Der Supreme Court war in einer erst kürzlichen Entscheidung sehr klar darüber, dass Trump diese Autorität nicht hat.

The Supreme Court gave Trump more authority over independent agencies of any President, but it wasn’t enough for him. How far will this confrontation go? Will Trump attempt to physically block Cook from going to work? Trump does not control the physical space of the Federal Reserve, but that has not stopped DOGE, in another case, from coercing security staff to give them entry to a Congressionally created non-profit.

Cook selbst hat bereits festgestellt, dass sie sich nicht gefeuert fühlt.

Cook rejected the claim that Trump fired her: “President Trump purported to fire me ‘for cause’ when no cause exists under the law, and he has no authority to do so.

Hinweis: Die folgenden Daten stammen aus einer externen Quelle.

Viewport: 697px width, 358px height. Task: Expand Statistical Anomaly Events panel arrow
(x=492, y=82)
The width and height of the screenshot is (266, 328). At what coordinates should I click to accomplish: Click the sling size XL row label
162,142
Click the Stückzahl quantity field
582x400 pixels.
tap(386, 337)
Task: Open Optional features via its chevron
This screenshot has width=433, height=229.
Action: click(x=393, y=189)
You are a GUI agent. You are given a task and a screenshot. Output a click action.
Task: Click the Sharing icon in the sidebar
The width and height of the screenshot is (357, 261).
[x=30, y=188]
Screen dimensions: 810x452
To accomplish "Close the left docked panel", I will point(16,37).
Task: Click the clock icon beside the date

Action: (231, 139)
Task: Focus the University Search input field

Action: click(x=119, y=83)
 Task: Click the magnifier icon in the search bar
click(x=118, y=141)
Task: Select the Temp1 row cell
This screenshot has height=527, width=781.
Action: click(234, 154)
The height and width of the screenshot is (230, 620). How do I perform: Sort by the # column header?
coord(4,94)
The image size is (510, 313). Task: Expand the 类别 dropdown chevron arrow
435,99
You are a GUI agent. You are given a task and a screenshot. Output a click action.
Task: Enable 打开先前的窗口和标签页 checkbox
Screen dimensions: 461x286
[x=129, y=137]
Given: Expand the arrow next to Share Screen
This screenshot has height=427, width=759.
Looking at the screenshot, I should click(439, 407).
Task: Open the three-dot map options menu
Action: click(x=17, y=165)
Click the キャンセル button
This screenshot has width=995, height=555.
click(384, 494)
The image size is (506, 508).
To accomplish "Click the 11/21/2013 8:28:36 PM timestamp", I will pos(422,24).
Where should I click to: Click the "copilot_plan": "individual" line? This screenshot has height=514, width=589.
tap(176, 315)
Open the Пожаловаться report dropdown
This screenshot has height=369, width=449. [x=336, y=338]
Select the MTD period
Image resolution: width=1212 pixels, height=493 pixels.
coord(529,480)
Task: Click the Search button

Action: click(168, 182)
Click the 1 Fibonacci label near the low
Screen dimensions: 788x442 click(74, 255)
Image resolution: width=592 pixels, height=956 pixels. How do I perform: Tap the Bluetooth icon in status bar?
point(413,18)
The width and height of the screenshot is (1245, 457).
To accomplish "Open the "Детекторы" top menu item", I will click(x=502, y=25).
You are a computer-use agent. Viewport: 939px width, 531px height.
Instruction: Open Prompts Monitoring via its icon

I will not resign.”

Hintergrund: einige Institutionen in den USA haben eine rechtliche Unabhängigkeit von der Regierung und auch wenn die Trumpregierung diese Unabhängigkeit bei einigen Behörden bereits zur Makulatur hat werden lassen, hatte der Supreme Court eine deutliche rote Linie um die Fed gezogen. Die Zentralbank ist eine vom Congress eingesetzte NGO, die einen klar definierten Auftrag hat: den Dollar stabil, die Arbeitslosigkeit gering und die Inflation im Zaum zu halten. Auf der Unabhängigekeit und Berechenbarkeit der Fed basiert das Vertrauen auf den Dollar als Leitwährung und damit das gesamte weltweite Finanzsystem.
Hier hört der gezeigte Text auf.